▸ CHALLENGE: Reproduce all of the records below line for line, with no changes.
━━━━━ SUPPLIED MATERIAL ━━━━━
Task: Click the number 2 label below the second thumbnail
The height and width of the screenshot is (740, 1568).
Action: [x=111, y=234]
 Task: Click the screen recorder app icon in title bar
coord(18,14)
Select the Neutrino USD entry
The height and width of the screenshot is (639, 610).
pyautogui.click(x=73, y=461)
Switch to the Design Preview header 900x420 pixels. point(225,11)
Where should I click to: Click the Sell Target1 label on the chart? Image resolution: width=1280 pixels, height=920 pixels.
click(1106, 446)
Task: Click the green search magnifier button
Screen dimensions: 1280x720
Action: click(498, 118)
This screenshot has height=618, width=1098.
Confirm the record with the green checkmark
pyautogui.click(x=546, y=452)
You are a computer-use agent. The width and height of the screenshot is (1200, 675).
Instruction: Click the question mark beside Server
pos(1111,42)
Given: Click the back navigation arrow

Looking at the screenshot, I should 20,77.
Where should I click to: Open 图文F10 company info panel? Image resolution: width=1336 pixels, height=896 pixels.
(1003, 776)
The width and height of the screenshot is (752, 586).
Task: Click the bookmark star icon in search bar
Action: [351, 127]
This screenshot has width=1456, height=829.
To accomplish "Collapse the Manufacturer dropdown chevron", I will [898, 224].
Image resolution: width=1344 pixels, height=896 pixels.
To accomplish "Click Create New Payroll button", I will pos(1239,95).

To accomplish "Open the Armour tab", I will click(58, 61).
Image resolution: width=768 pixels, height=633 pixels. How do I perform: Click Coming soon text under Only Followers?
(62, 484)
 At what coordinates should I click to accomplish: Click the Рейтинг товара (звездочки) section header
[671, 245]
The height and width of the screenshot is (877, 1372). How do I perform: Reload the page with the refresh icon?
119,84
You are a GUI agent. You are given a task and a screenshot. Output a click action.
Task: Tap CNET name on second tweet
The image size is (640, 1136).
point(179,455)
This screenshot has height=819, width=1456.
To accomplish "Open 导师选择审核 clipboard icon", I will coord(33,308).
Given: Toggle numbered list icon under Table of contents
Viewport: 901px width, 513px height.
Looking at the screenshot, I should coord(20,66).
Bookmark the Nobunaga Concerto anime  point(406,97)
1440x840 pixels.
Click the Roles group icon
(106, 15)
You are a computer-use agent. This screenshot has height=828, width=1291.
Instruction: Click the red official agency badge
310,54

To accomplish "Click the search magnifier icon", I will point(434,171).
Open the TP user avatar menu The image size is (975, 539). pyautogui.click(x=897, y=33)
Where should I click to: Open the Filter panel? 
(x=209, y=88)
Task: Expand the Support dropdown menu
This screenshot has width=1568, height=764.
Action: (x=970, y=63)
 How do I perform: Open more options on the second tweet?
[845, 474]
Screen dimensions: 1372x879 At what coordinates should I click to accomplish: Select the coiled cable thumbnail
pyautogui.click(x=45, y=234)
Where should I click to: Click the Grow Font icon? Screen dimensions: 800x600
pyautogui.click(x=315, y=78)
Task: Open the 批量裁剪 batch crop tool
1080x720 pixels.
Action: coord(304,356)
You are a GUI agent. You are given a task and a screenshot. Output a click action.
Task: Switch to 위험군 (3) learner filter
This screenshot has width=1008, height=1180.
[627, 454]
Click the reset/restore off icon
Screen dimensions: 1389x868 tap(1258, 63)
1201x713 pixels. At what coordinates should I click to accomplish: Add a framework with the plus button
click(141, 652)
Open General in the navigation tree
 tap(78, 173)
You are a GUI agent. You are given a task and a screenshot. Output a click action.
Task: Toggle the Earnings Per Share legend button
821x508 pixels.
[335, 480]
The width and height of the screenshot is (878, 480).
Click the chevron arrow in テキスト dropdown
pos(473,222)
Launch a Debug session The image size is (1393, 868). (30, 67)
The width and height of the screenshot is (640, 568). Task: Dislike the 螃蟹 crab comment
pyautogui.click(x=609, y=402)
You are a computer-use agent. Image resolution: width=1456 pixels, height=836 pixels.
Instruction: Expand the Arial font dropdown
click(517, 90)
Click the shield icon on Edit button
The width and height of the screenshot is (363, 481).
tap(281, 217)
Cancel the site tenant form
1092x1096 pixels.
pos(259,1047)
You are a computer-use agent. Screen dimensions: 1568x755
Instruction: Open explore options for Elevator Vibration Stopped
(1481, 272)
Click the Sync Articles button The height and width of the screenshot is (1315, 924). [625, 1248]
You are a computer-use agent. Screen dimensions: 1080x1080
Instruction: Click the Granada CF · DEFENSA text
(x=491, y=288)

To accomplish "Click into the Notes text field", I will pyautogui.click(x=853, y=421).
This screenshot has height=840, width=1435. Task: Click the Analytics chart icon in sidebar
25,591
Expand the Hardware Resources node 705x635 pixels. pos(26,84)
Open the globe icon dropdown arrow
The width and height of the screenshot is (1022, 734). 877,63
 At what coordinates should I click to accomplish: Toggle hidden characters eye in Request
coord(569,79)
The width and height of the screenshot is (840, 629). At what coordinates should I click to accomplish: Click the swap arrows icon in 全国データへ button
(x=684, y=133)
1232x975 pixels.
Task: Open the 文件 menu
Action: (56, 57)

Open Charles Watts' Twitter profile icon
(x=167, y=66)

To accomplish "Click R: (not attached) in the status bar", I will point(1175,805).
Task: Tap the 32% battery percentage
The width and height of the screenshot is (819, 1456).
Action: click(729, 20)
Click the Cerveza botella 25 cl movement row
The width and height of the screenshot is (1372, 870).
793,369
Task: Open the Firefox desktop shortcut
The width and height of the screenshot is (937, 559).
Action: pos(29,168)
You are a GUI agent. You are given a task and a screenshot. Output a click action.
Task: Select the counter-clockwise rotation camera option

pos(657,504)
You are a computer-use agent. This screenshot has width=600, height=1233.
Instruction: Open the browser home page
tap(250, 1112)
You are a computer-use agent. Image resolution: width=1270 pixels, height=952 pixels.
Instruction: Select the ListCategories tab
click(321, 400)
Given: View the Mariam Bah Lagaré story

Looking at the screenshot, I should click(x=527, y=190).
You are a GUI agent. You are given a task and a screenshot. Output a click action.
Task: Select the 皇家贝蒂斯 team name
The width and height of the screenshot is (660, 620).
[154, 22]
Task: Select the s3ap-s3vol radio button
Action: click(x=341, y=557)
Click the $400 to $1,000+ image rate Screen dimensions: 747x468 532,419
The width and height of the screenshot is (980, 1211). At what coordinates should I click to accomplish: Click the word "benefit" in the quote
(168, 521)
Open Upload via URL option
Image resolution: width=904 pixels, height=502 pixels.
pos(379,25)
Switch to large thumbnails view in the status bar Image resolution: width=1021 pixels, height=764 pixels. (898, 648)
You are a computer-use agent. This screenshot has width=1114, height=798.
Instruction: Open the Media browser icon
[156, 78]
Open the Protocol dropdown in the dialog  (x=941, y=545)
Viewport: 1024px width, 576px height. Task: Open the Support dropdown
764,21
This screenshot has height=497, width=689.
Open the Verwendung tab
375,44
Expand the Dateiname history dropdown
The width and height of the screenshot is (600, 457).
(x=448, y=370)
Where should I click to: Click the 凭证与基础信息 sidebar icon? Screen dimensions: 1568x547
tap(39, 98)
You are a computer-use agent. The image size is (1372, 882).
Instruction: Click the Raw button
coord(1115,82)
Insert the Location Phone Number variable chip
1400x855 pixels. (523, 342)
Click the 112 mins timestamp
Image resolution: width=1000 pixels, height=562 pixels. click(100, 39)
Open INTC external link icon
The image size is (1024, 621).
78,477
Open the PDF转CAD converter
━━━━━
▸ TASK RESPONSE:
Task: Click the number 2 label below the second thumbnail
The height and width of the screenshot is (740, 1568).
Action: [x=111, y=234]
 Task: Click the screen recorder app icon in title bar
coord(18,14)
Select the Neutrino USD entry
The height and width of the screenshot is (639, 610).
pyautogui.click(x=73, y=461)
Switch to the Design Preview header 900x420 pixels. point(225,11)
Where should I click to: Click the Sell Target1 label on the chart? Image resolution: width=1280 pixels, height=920 pixels.
click(1106, 446)
Task: Click the green search magnifier button
Screen dimensions: 1280x720
Action: click(498, 118)
This screenshot has height=618, width=1098.
Confirm the record with the green checkmark
pyautogui.click(x=546, y=452)
You are a computer-use agent. The width and height of the screenshot is (1200, 675).
Instruction: Click the question mark beside Server
pos(1111,42)
Given: Click the back navigation arrow

Looking at the screenshot, I should 20,77.
Where should I click to: Open 图文F10 company info panel? Image resolution: width=1336 pixels, height=896 pixels.
(1003, 776)
The width and height of the screenshot is (752, 586).
Task: Click the bookmark star icon in search bar
Action: [351, 127]
This screenshot has width=1456, height=829.
To accomplish "Collapse the Manufacturer dropdown chevron", I will [898, 224].
Image resolution: width=1344 pixels, height=896 pixels.
To accomplish "Click Create New Payroll button", I will pos(1239,95).

To accomplish "Open the Armour tab", I will click(58, 61).
Image resolution: width=768 pixels, height=633 pixels. How do I perform: Click Coming soon text under Only Followers?
(62, 484)
 At what coordinates should I click to accomplish: Click the Рейтинг товара (звездочки) section header
[671, 245]
The height and width of the screenshot is (877, 1372). How do I perform: Reload the page with the refresh icon?
119,84
You are a GUI agent. You are given a task and a screenshot. Output a click action.
Task: Tap CNET name on second tweet
The image size is (640, 1136).
point(179,455)
This screenshot has height=819, width=1456.
To accomplish "Open 导师选择审核 clipboard icon", I will coord(33,308).
Given: Toggle numbered list icon under Table of contents
Viewport: 901px width, 513px height.
Looking at the screenshot, I should coord(20,66).
Bookmark the Nobunaga Concerto anime  point(406,97)
1440x840 pixels.
Click the Roles group icon
(106, 15)
You are a computer-use agent. This screenshot has height=828, width=1291.
Instruction: Click the red official agency badge
310,54

To accomplish "Click the search magnifier icon", I will point(434,171).
Open the TP user avatar menu The image size is (975, 539). pyautogui.click(x=897, y=33)
Where should I click to: Open the Filter panel? 
(x=209, y=88)
Task: Expand the Support dropdown menu
This screenshot has width=1568, height=764.
Action: (x=970, y=63)
 How do I perform: Open more options on the second tweet?
[845, 474]
Screen dimensions: 1372x879 At what coordinates should I click to accomplish: Select the coiled cable thumbnail
pyautogui.click(x=45, y=234)
Where should I click to: Click the Grow Font icon? Screen dimensions: 800x600
pyautogui.click(x=315, y=78)
Task: Open the 批量裁剪 batch crop tool
1080x720 pixels.
Action: coord(304,356)
You are a GUI agent. You are given a task and a screenshot. Output a click action.
Task: Switch to 위험군 (3) learner filter
This screenshot has width=1008, height=1180.
[627, 454]
Click the reset/restore off icon
Screen dimensions: 1389x868 tap(1258, 63)
1201x713 pixels. At what coordinates should I click to accomplish: Add a framework with the plus button
click(141, 652)
Open General in the navigation tree
 tap(78, 173)
You are a GUI agent. You are given a task and a screenshot. Output a click action.
Task: Toggle the Earnings Per Share legend button
821x508 pixels.
[335, 480]
The width and height of the screenshot is (878, 480).
Click the chevron arrow in テキスト dropdown
pos(473,222)
Launch a Debug session The image size is (1393, 868). (30, 67)
The width and height of the screenshot is (640, 568). Task: Dislike the 螃蟹 crab comment
pyautogui.click(x=609, y=402)
You are a computer-use agent. Image resolution: width=1456 pixels, height=836 pixels.
Instruction: Expand the Arial font dropdown
click(517, 90)
Click the shield icon on Edit button
The width and height of the screenshot is (363, 481).
tap(281, 217)
Cancel the site tenant form
1092x1096 pixels.
pos(259,1047)
You are a computer-use agent. Screen dimensions: 1568x755
Instruction: Open explore options for Elevator Vibration Stopped
(1481, 272)
Click the Sync Articles button The height and width of the screenshot is (1315, 924). [625, 1248]
You are a computer-use agent. Screen dimensions: 1080x1080
Instruction: Click the Granada CF · DEFENSA text
(x=491, y=288)

To accomplish "Click into the Notes text field", I will pyautogui.click(x=853, y=421).
This screenshot has height=840, width=1435. Task: Click the Analytics chart icon in sidebar
25,591
Expand the Hardware Resources node 705x635 pixels. pos(26,84)
Open the globe icon dropdown arrow
The width and height of the screenshot is (1022, 734). 877,63
 At what coordinates should I click to accomplish: Toggle hidden characters eye in Request
coord(569,79)
The width and height of the screenshot is (840, 629). At what coordinates should I click to accomplish: Click the swap arrows icon in 全国データへ button
(x=684, y=133)
1232x975 pixels.
Task: Open the 文件 menu
Action: (56, 57)

Open Charles Watts' Twitter profile icon
(x=167, y=66)

To accomplish "Click R: (not attached) in the status bar", I will point(1175,805).
Task: Tap the 32% battery percentage
The width and height of the screenshot is (819, 1456).
Action: click(729, 20)
Click the Cerveza botella 25 cl movement row
The width and height of the screenshot is (1372, 870).
793,369
Task: Open the Firefox desktop shortcut
The width and height of the screenshot is (937, 559).
Action: pos(29,168)
You are a GUI agent. You are given a task and a screenshot. Output a click action.
Task: Select the counter-clockwise rotation camera option

pos(657,504)
You are a computer-use agent. This screenshot has width=600, height=1233.
Instruction: Open the browser home page
tap(250, 1112)
You are a computer-use agent. Image resolution: width=1270 pixels, height=952 pixels.
Instruction: Select the ListCategories tab
click(321, 400)
Given: View the Mariam Bah Lagaré story

Looking at the screenshot, I should click(x=527, y=190).
You are a GUI agent. You are given a task and a screenshot. Output a click action.
Task: Select the 皇家贝蒂斯 team name
The width and height of the screenshot is (660, 620).
[154, 22]
Task: Select the s3ap-s3vol radio button
Action: click(x=341, y=557)
Click the $400 to $1,000+ image rate Screen dimensions: 747x468 532,419
The width and height of the screenshot is (980, 1211). At what coordinates should I click to accomplish: Click the word "benefit" in the quote
(168, 521)
Open Upload via URL option
Image resolution: width=904 pixels, height=502 pixels.
pos(379,25)
Switch to large thumbnails view in the status bar Image resolution: width=1021 pixels, height=764 pixels. (898, 648)
You are a computer-use agent. This screenshot has width=1114, height=798.
Instruction: Open the Media browser icon
[156, 78]
Open the Protocol dropdown in the dialog  (x=941, y=545)
Viewport: 1024px width, 576px height. Task: Open the Support dropdown
764,21
This screenshot has height=497, width=689.
Open the Verwendung tab
375,44
Expand the Dateiname history dropdown
The width and height of the screenshot is (600, 457).
(x=448, y=370)
Where should I click to: Click the 凭证与基础信息 sidebar icon? Screen dimensions: 1568x547
tap(39, 98)
You are a computer-use agent. The image size is (1372, 882).
Instruction: Click the Raw button
coord(1115,82)
Insert the Location Phone Number variable chip
1400x855 pixels. (523, 342)
Click the 112 mins timestamp
Image resolution: width=1000 pixels, height=562 pixels. click(100, 39)
Open INTC external link icon
The image size is (1024, 621).
78,477
Open the PDF转CAD converter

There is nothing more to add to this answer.